Bus Tiga Botol

Bus Tiga Botol
Suroboyo Bus saat melintas di Jalan Gubernur Suryo, Surabaya. Foto: SURYANTO/RADAR SURABAYA

jpnn.com - Ada bus umum unik di Surabaya: bayarnya pakai botol plastik. Itulah bus gagasan Bu Risma, wali kota Surabaya yang tahun lalu diangkat menjadi menteri sosial.

Bus itu genap berumur tiga tahun –minggu lalu. Masih bertahan –dengan sistem bayar pakai botol plastik itu. Selama tiga tahun –menurut dinas perhubungan– terkumpul botol plastik 150 ton.

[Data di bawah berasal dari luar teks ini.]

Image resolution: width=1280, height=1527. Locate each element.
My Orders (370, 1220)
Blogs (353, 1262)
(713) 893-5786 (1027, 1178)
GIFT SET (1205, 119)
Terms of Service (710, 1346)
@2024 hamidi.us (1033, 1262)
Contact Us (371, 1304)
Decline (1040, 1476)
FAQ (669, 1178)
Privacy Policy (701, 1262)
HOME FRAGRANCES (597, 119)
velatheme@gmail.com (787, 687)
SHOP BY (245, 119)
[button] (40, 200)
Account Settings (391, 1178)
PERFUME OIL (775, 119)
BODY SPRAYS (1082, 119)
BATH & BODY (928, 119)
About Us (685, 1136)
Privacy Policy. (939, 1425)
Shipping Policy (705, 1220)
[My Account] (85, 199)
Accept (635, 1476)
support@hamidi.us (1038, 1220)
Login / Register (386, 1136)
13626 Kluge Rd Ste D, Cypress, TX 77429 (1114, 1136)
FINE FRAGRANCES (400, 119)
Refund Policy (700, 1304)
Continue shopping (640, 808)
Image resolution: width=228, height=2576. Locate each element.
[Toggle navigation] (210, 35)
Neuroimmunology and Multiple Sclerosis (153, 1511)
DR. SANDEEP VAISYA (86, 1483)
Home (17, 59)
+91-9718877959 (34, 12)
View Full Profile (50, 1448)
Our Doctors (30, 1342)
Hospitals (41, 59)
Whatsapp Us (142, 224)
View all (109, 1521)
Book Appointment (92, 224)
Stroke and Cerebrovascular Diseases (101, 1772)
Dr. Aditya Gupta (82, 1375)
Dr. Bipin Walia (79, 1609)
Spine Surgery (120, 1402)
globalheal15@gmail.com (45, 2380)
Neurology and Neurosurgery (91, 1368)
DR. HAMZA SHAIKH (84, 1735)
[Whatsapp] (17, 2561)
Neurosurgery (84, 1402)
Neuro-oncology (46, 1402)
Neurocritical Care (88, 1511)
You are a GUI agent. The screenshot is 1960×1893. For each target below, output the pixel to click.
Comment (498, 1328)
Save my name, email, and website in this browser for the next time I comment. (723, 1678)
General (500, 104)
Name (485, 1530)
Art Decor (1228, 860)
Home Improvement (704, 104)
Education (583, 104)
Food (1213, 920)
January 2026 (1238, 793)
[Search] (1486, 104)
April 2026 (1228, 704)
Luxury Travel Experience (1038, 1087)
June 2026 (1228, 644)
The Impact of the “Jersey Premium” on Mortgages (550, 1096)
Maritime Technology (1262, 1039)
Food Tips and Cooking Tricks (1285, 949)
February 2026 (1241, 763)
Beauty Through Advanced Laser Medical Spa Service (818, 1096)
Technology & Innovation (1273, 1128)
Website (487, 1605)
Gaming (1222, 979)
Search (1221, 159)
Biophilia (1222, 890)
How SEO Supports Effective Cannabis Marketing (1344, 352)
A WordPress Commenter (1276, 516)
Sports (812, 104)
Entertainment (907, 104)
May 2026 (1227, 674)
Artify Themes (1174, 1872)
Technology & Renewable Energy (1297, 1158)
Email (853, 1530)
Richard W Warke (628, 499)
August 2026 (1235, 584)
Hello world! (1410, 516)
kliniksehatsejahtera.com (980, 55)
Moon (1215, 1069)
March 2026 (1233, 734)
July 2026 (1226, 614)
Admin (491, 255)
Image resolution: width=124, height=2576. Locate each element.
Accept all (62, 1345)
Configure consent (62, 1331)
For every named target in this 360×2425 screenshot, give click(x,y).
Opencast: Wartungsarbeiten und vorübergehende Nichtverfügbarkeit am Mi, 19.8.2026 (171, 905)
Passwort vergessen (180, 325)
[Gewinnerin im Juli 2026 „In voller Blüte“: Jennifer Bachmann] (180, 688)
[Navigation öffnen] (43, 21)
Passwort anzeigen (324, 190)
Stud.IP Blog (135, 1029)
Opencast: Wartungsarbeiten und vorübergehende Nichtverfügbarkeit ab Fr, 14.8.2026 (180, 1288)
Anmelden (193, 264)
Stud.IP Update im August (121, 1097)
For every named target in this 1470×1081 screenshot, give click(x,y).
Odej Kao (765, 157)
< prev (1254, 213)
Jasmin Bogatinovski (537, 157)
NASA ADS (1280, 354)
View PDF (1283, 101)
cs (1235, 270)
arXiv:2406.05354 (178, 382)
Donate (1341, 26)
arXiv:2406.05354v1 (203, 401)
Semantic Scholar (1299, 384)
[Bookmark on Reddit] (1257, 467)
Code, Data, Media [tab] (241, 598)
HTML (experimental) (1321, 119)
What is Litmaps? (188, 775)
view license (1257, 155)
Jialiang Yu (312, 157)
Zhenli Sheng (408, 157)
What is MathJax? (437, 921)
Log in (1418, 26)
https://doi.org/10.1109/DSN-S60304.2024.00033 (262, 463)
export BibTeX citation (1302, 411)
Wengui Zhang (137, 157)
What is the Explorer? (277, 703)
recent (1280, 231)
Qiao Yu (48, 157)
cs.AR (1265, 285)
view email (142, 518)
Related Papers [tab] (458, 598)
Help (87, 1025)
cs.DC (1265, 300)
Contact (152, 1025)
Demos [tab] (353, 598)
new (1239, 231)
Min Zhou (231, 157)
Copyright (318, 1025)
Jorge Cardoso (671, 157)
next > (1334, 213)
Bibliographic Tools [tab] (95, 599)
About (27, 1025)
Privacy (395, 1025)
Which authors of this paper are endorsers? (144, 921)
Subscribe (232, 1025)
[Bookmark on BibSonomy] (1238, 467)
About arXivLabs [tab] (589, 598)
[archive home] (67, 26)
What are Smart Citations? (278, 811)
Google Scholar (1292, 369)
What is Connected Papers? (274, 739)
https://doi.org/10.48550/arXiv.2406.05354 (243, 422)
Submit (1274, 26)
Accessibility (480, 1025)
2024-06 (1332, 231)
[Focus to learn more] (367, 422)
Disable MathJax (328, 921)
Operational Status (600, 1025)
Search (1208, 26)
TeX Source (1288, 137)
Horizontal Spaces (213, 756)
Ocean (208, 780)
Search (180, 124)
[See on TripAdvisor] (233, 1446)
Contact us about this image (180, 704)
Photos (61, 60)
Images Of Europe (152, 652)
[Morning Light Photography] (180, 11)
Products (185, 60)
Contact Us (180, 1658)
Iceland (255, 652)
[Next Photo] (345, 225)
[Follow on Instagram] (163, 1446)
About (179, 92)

Botol-botol itu dijual. Laku Rp 500 juta –angka asumsi berdasar perolehan tahun pertama. Masih jauh dari pengeluaran pengoperasian bus. Yang per bulan tagihan BBM Dexlite sekitar Rp 500 juta –yang kalau ditotal, tiga tahun, sekitar Rp 18 miliar.

Namun, bus itu memang tidak untuk bisnis. Tidak harus untung. Bus itu milik Pemkot Surabaya. Dibiayai dari anggaran pemerintah kota. Bahwa sistem pembayarannya pakai botol plastik, itu sesuai dengan misi lingkungan Pemkot Surabaya yang memang begitu mementingkan kebersihan dan pertamanan.

Penampilan busnya sendiri masih terawat. Tetap bersih dan keren. Jumlahnya 20 bus. Warna dominannya merah-hati dengan ilustrasi finyet yang bagus.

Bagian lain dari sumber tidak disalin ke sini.